- Aim of the exercise
Starting at the line with "Given: Click the Bojler ohrev z DS eye icon" and stopping at the final line, retype the data below exactly; do not carry over any pictures.

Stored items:
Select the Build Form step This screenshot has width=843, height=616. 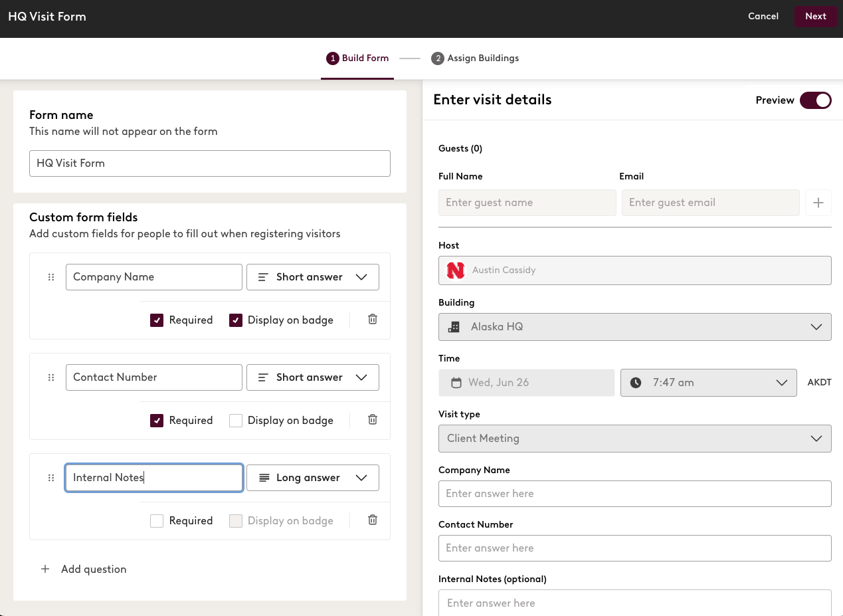click(357, 58)
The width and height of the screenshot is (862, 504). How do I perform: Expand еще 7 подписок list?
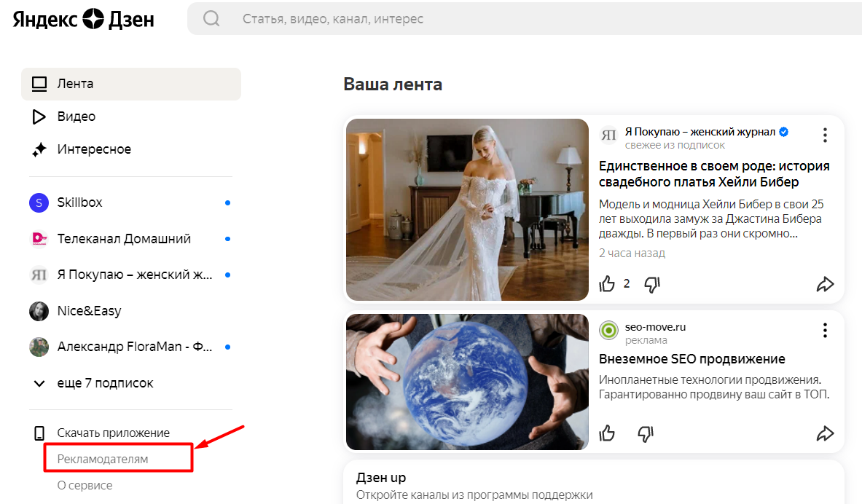[105, 383]
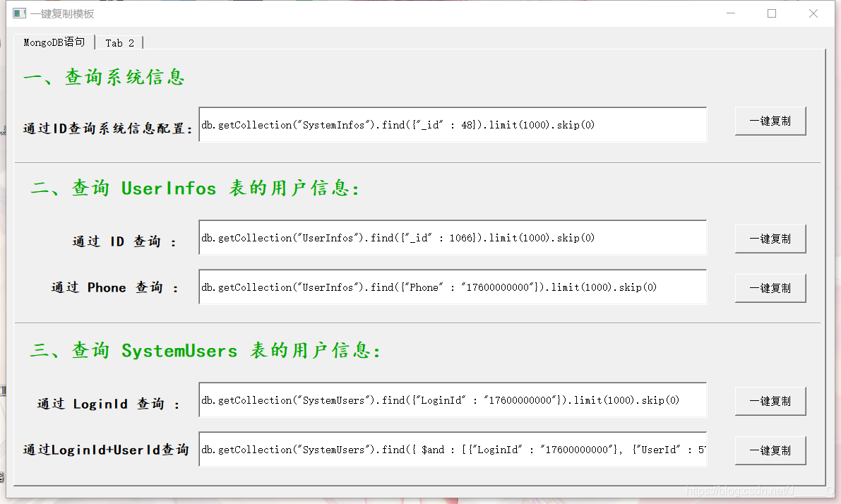Select the "MongoDB语句" tab

tap(54, 42)
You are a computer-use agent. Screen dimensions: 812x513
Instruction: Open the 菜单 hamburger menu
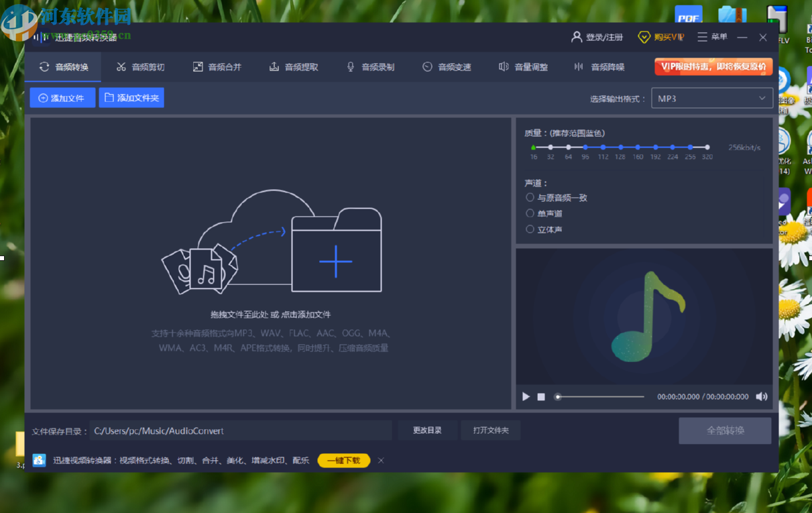(702, 38)
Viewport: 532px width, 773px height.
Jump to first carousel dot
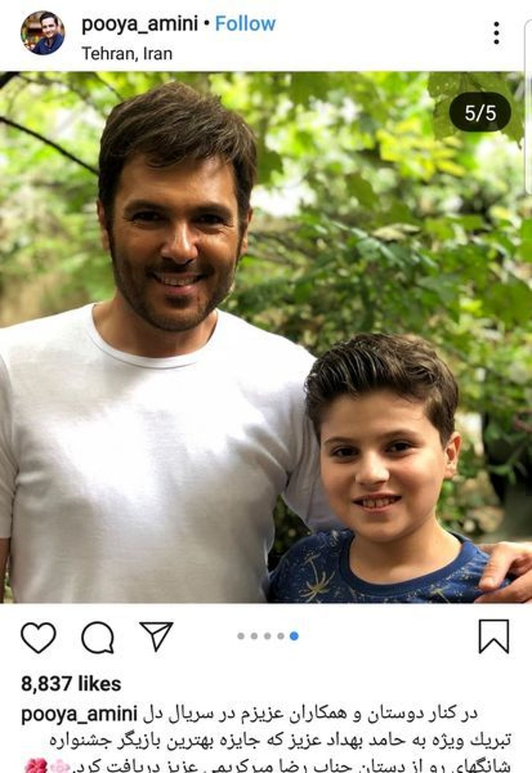(241, 636)
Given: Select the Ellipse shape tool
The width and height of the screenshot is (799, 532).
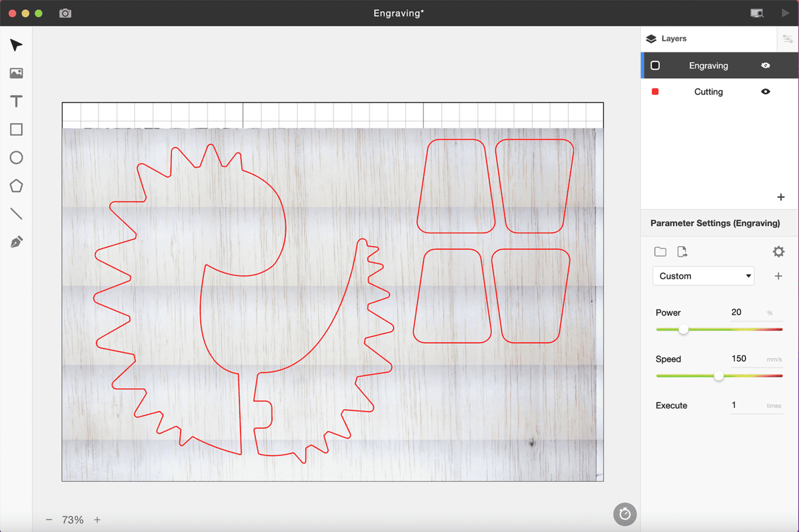Looking at the screenshot, I should click(16, 158).
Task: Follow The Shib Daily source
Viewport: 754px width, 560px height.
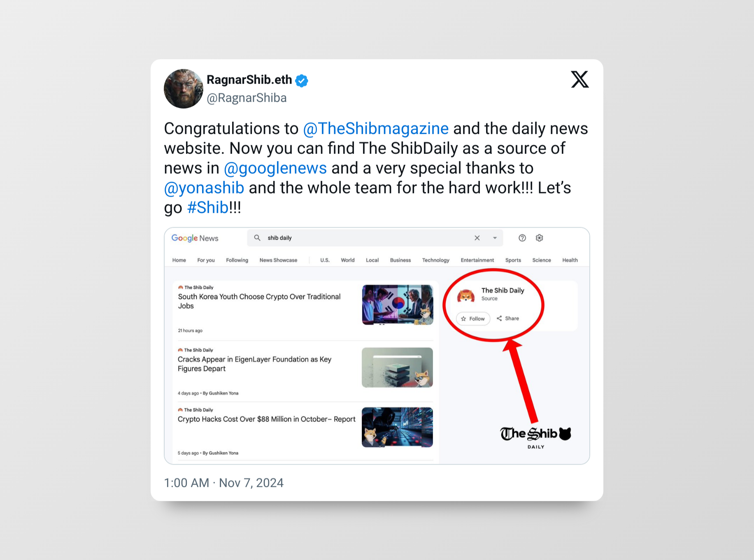Action: [473, 318]
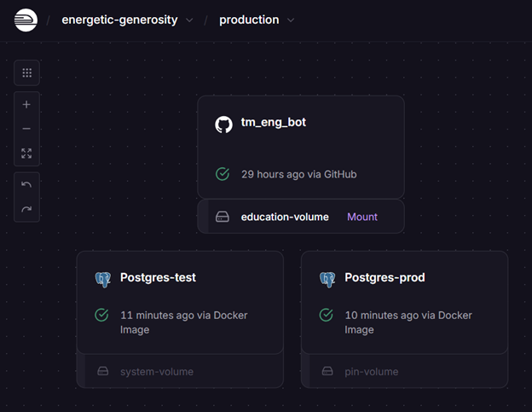Screen dimensions: 532x412
Task: Click the Mount link on education-volume
Action: [x=361, y=217]
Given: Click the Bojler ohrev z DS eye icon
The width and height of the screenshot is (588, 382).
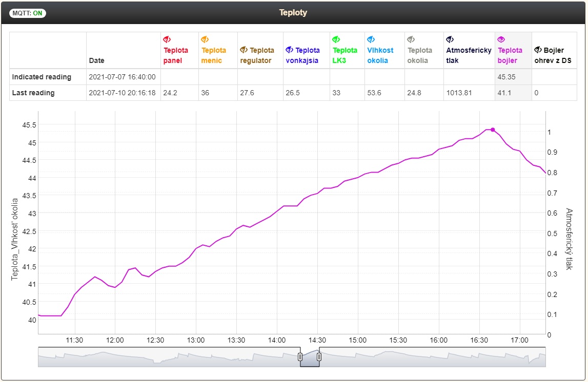Looking at the screenshot, I should click(x=538, y=50).
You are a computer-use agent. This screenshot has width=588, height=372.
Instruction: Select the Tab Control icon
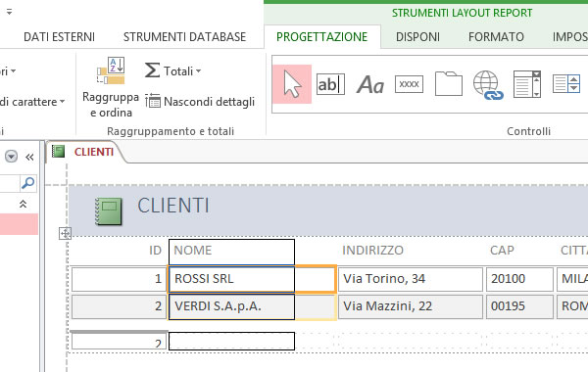point(449,84)
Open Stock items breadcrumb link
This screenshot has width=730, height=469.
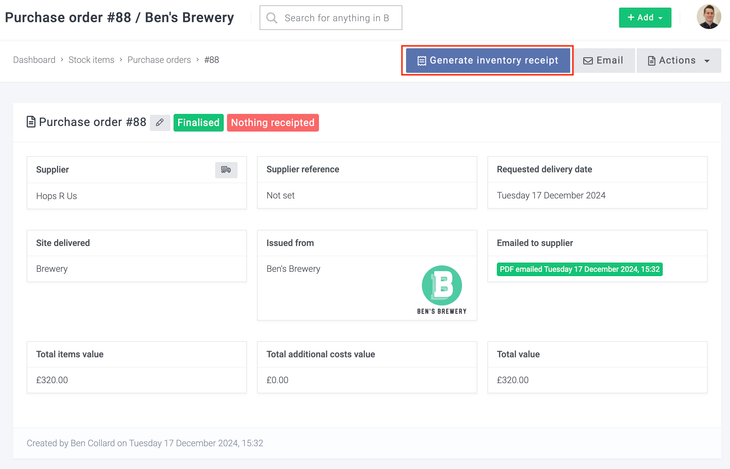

- Solution to this exercise
Given: Click the Bojler ohrev z DS eye icon
The width and height of the screenshot is (588, 382).
Looking at the screenshot, I should click(x=538, y=50).
You are a computer-use agent. This screenshot has width=588, height=372.
Instruction: Select the Tab Control icon
point(449,84)
Open Stock items breadcrumb link
This screenshot has width=730, height=469.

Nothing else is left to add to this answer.